The HHS has "decimated capacity to make evidence-based vaccine recommendations and objectively oversee vaccine safety. State and local health departments have lost expert guidance, technical support and resources to protect communities from routine health threats, the organizations said.

"Our country needs leadership that will promote open, honest dialogue, not disregard decades of lifesaving science, spread misinformation, reverse medical progress and decimate programs that keep us safe. We are speaking out because protecting public health is our responsibility as physicians, scientists and patient advocates," the organizations wrote. "It is also the responsibility of our elected officials, and we call for their support at this critical moment to protect the health of the nation. It is time to reverse course and begin rebuilding the public health infrastructure overseen by CDC. Kennedy has proven himself unwilling and ill-prepared to lead that effort."

Last month, several hundred current and former HHS employees signed on to an open letter criticizing RFK Jr. for “dangerous and deceitful statements and actions” they say villainize public health workers and contributed to the Aug. 8 attack on the CDC's headquarters.

Since the letter's release Aug. 20, the number of signatories has grown to 6,370, with 1,000 from the HHS.

The letter, which was also addressed to members of Congress, the employees and other signers said that RFK Jr.’s actions "are compromising the health of this nation" and they demanded his resignation. Should he decline to resign, they called upon the President and U.S. Congress to appoint a new Secretary of Health and Human Services, "one whose qualifications and experience ensure that health policy is informed by independent and unbiased peer-reviewed science."

"To be clear, the HHS workforce is nonpartisan, implementing science-based policies developed under both Republican and Democratic administrations. We believe health policy should be based on strong, evidence-based principles rather than partisan politics. But under Secretary Kennedy’s leadership, HHS policies are placing the health of all Americans at risk, regardless of their politics," they wrote.

The HHS employees cited Monarez's firing, the resignations of top CDC scientific leaders and the appointment of Retsef Levi, who has opposed mRNA vaccines, as the lead of the Advisory Committee on Immunization Practices’ COVID-19 work group, as actions that RFK Jr. has taken that undermine public health.

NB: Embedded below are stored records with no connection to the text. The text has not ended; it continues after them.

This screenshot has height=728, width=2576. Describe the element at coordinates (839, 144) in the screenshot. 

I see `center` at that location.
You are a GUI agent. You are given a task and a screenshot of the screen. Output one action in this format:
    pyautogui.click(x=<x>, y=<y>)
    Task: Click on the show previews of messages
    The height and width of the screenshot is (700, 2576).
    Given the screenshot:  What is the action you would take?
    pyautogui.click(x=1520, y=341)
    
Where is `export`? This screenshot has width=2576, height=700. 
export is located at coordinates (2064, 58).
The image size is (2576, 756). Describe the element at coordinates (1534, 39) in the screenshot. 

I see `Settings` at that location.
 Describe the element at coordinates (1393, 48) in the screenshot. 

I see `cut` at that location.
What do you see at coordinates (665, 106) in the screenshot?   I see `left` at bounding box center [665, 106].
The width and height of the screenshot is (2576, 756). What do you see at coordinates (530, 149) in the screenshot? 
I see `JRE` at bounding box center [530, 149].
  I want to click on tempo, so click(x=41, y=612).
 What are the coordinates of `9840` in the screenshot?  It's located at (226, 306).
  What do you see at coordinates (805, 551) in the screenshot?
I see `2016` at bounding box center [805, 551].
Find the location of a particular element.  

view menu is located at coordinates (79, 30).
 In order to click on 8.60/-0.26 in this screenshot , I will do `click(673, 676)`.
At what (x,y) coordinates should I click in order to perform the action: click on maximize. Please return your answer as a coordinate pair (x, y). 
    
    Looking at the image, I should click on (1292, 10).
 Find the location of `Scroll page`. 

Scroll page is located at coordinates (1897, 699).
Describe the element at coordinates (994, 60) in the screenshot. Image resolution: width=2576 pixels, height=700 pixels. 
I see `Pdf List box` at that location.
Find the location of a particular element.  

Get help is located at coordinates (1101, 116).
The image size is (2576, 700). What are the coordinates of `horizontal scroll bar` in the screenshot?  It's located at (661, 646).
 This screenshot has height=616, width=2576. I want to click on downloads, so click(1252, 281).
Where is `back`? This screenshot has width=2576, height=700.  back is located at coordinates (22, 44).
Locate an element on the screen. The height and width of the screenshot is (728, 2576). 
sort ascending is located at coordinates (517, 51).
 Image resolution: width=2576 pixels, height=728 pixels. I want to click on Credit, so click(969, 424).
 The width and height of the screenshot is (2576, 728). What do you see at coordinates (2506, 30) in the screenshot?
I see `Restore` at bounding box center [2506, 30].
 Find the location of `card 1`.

They also cited RFK Jr.'s decision to appoint David Geier, a supporter of debunked theories linking vaccines to autism, to lead an HHS investigation on vaccines and autism

The HHS employees said RFK Jr. refuses to be briefed by well-regarded CDC experts on vaccine-preventable diseases and they cited his decision to rescind the Food and Drug Administration’s emergency use authorizations for COVID-19 vaccines "without providing the data or methods used to reach such a decision."